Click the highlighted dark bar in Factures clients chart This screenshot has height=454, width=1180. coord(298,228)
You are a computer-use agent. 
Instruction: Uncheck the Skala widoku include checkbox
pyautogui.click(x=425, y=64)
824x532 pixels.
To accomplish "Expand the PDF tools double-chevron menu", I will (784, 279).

### Exercise
Put every line of the records above into a JSON list of strings, one string per line, leaving out any blank lines.

### Response to this task
[
  "Click the highlighted dark bar in Factures clients chart This screenshot has height=454, width=1180. coord(298,228)",
  "You are a computer-use agent. ",
  "Instruction: Uncheck the Skala widoku include checkbox",
  "pyautogui.click(x=425, y=64)",
  "824x532 pixels.",
  "To accomplish \"Expand the PDF tools double-chevron menu\", I will (784, 279)."
]